Declara en Valencia que nunca recibió presiones políticas y afirma que Modesto Crespo negoció la posible fusión de la entidad sin informar al Consejo
El ex vicepresidente primero del Consejo de Administración de la CAM, el murciano Ángel Martínez, ha señalado que todas las decisiones que adoptó este órgano contaron con un informe favorable del equipo directivo de la entidad, que eran los encargados de "la estructura de funcionamiento" de la misma.Martínez, que fue nombrado consejero de la CAM en febrero de 2007 a propuesta del ayuntamiento de Puerto Lumbreras, del PP, ha comparecido hoy en la comisión de investigación de Las Cortes Valencianas sobre la intervención de esta caja de ahorros por parte del Banco de España.
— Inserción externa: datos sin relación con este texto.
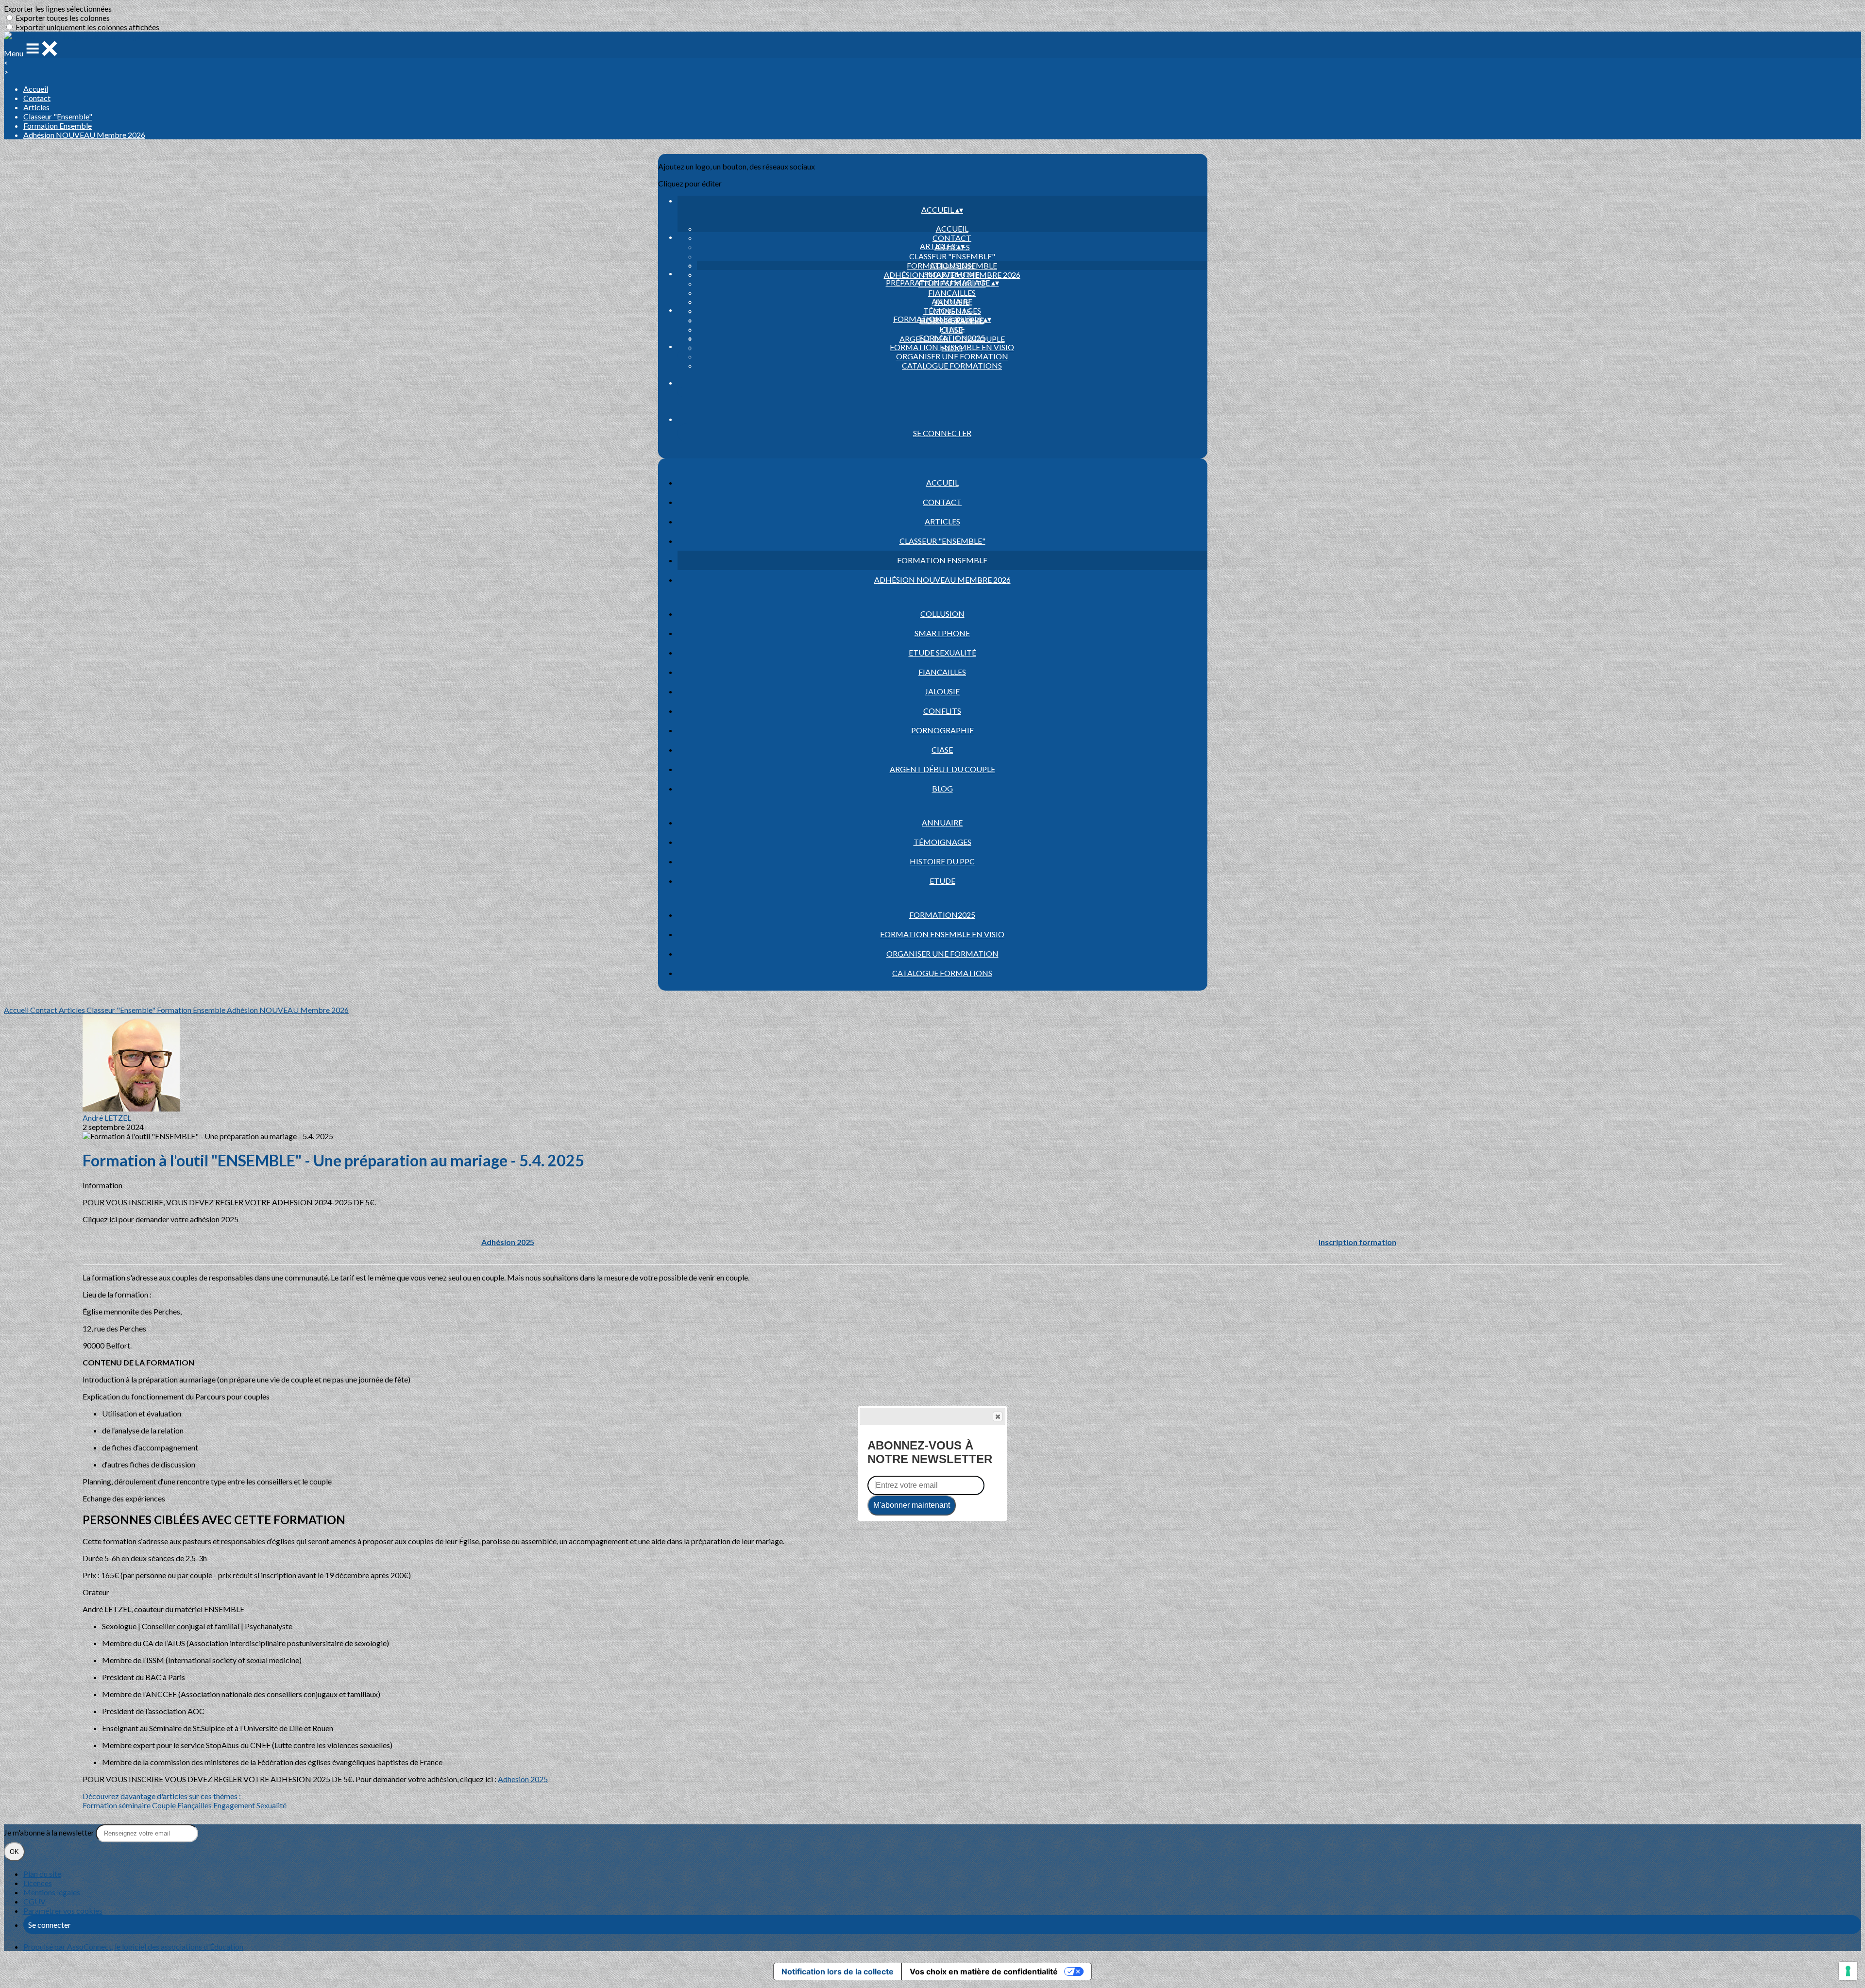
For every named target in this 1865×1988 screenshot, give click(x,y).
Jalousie (942, 691)
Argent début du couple (942, 769)
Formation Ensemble (57, 125)
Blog (942, 788)
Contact (37, 97)
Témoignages (952, 310)
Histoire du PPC (942, 861)
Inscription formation (1357, 1242)
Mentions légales (51, 1892)
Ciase (942, 749)
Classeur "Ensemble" (57, 116)
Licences (37, 1882)
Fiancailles (952, 292)
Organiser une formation (952, 356)
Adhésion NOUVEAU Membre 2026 (84, 134)
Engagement (234, 1805)
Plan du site (42, 1873)
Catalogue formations (952, 365)
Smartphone (952, 274)
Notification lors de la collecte (837, 1971)
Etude (952, 329)
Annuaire (952, 301)
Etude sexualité (942, 652)
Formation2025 (952, 337)
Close (997, 1416)
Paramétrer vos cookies (62, 1910)
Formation (101, 1805)
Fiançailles (195, 1805)
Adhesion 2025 (523, 1779)
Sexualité (271, 1805)
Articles (36, 107)
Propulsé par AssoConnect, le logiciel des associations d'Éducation (133, 1946)
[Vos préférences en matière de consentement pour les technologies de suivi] (1848, 1971)
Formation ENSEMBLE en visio (952, 347)
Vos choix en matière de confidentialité (984, 1971)
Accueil (35, 88)
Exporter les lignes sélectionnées (58, 8)
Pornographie (942, 730)
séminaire (135, 1805)
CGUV (34, 1901)
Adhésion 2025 (507, 1242)
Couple (164, 1805)
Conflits (942, 710)
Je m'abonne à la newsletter (50, 1832)
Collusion (952, 265)
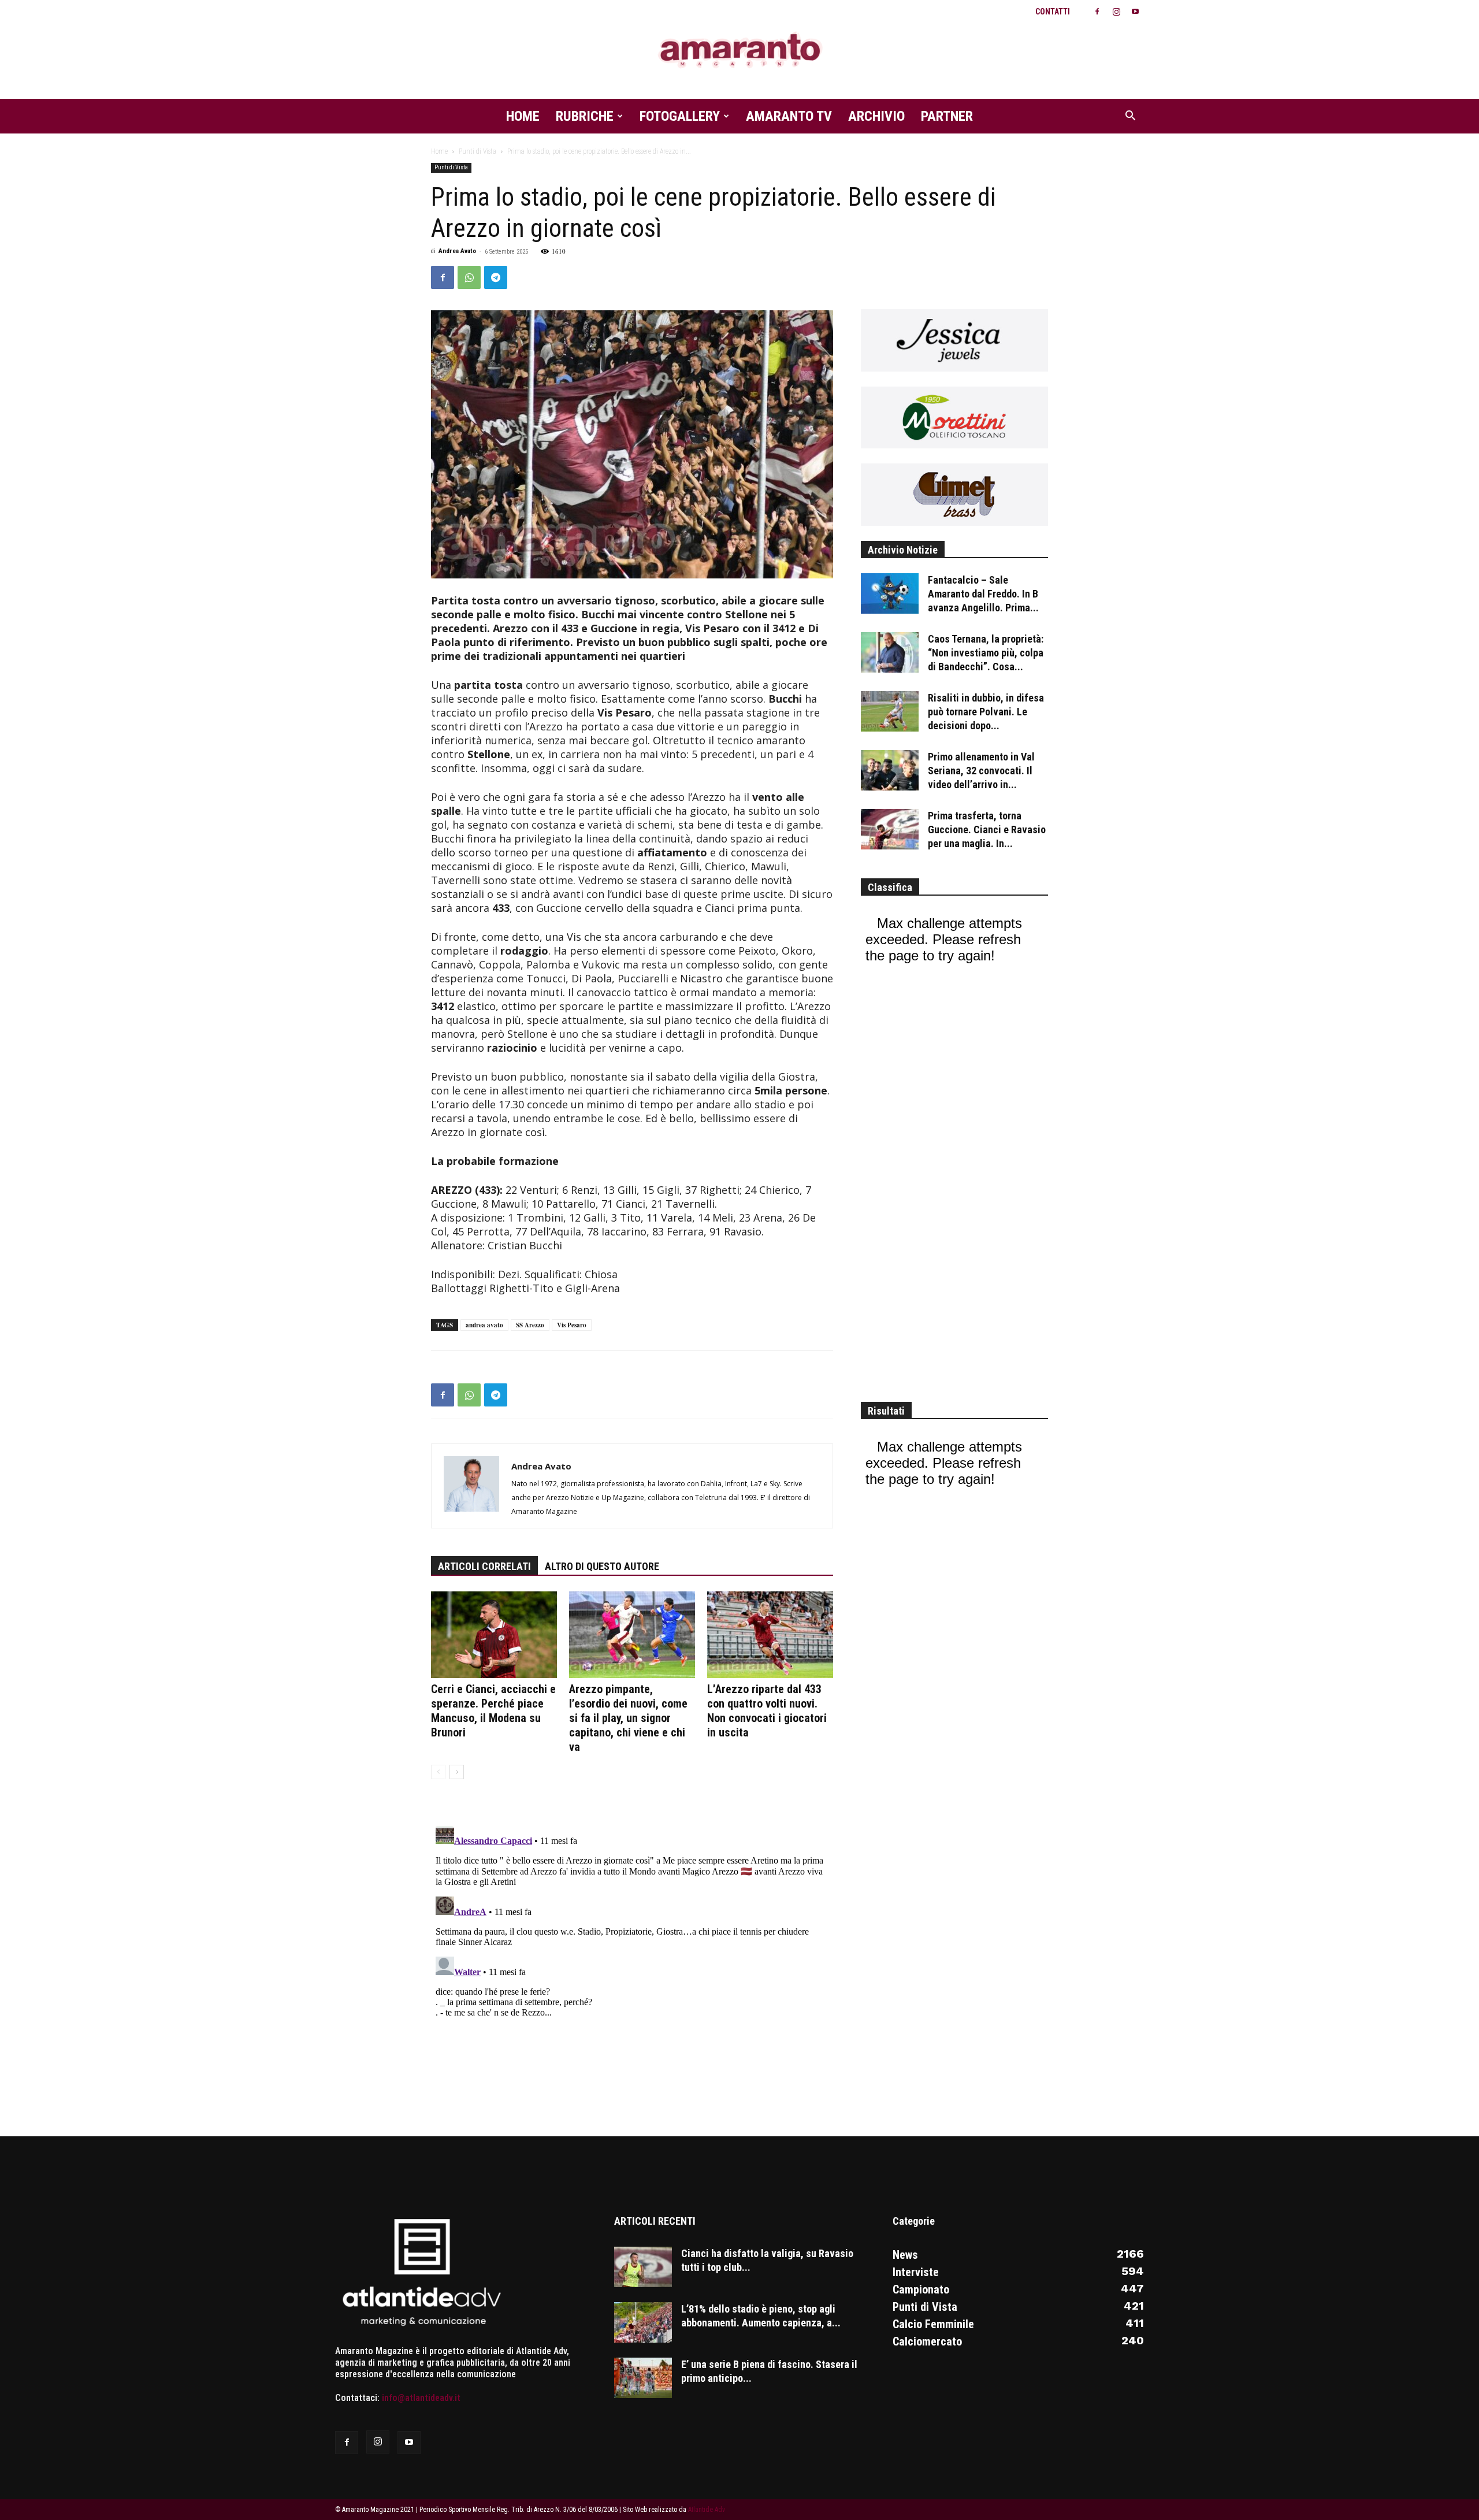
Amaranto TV (789, 116)
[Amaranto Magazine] (739, 50)
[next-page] (456, 1772)
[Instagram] (1116, 11)
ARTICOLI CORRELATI (484, 1566)
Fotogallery (680, 116)
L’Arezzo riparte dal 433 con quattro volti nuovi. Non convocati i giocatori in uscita (767, 1710)
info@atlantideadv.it (421, 2397)
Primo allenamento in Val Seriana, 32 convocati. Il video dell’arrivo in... (981, 770)
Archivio (876, 116)
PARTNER (947, 116)
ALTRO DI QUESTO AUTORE (602, 1566)
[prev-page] (438, 1772)
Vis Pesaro (571, 1325)
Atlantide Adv (706, 2510)
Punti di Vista (477, 151)
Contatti (1052, 11)
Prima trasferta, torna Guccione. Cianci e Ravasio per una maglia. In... (987, 829)
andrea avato (484, 1325)
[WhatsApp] (469, 277)
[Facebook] (1097, 11)
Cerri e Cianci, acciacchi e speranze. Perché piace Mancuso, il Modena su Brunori (493, 1710)
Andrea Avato (457, 251)
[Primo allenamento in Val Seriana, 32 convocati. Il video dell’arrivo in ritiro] (890, 770)
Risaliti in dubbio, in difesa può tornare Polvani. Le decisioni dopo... (986, 712)
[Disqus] (632, 1965)
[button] (1130, 116)
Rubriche (585, 116)
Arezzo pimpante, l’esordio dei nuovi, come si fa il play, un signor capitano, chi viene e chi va (628, 1718)
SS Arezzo (530, 1325)
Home (523, 116)
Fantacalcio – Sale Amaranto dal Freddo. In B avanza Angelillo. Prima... (983, 594)
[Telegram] (495, 277)
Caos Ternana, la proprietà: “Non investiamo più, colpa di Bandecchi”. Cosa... (985, 653)
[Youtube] (1135, 11)
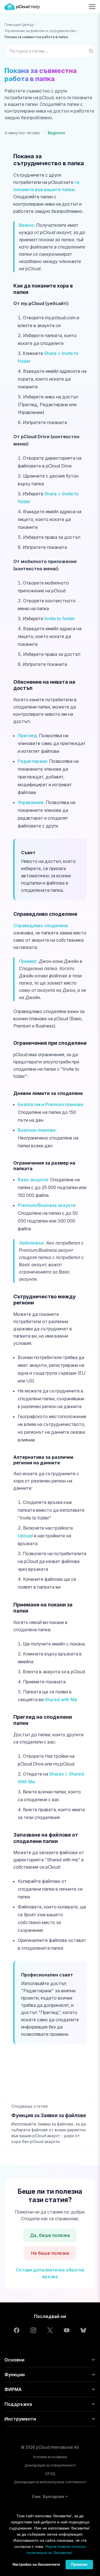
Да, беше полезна (50, 2235)
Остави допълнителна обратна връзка (50, 2273)
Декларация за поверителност (50, 2465)
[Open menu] (92, 6)
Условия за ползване (50, 2457)
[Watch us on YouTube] (66, 2330)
El ex consejero, que ha asegurado que "jamás" ha recibido "presiones políticas" de la Generalitat ni del Gobierno de Murcia para que la caja invirtiera en determinados proyectos como Polaris World, ha explicado que el consejo se limitaba a "informar los expedientes de acuerdo con la documentación" que recibían de la dirección.
"Nuestra labor era analizar, dirigir y gestionar la obra social, pero a la hora de la propuesta o denegación de un crédito jamás ningún miembro del consejo tuvo capacidad de decisión", ha insistido, a la vez que ha contextualizado lo ocurrido en la CAM en "una etapa de crecimiento, donde la oferta de dinero a empresarios y promotores era constante".
La Dirección General, ostentada por Roberto López Abad hasta 2010 y posteriormente por María Dolores Amorós, y su equipo, entre los que estaban el director adjunto, los directores generales de las áreas y los directores territoriales, eran los responsables de "la actividad económica-financiera" de la caja, ha explicado.
En este sentido ha defendido que la información que se les facilitaba por la dirección siempre "cumplía cada uno de los ratios establecidos por el Banco de España" y las auditorías realizadas de las cuentas de la caja "se presentaban sin ninguna salvedad".
Martínez también ha responsabilizado a la dirección y al presidente de la CAM del proceso que se inició para buscar "socios" a instancias del Banco de España, lo que llevó a tener contactos con Caja Madrid, de los que "nunca" se informó al Consejo de Administración, con Caja Murcia y con Caja Astur, que fue la que "cristalizó" finalmente.
La diputada de Compromís Mireia Mollà ha criticado que el consejo de administración solo estaba para "dar el visto bueno", a pesar de que la ley "les otorgaba competencias para realizar labores de inspección" y el parlamentario socialista Ángel Luna ha incidido en que los consejeros debían saber cuándo, cómo y a quién se daban los créditos.
Luna le ha recriminado que su objetivo al acudir a esta comisión parlamentaria es "evitar" que salga de ella algo que le pueda perjudicar "ante el Banco de España", pero le ha advertido de que no va a lograr "salirse de rositas" en esta ocasión.
Desde EU, el diputado Lluís Torró ha criticado que los consejeros cobraban hasta 46.000 euros en dietas por participar en otras entidades, "el doble del salario medio en España", ante lo que Martínez ha argumentado que cuando entró en este órgano "automáticamente" pasó a ocupar la vicepresidencia de las sociedades Incomed y Gesfimed así como de la comisión de inversiones.
El ex vicepresidente ha afirmado que no recordaba "en absoluto" que el consejo de administración aprobara que el presidente, Modesto Crespo, cobrara 300.000 euros en dietas.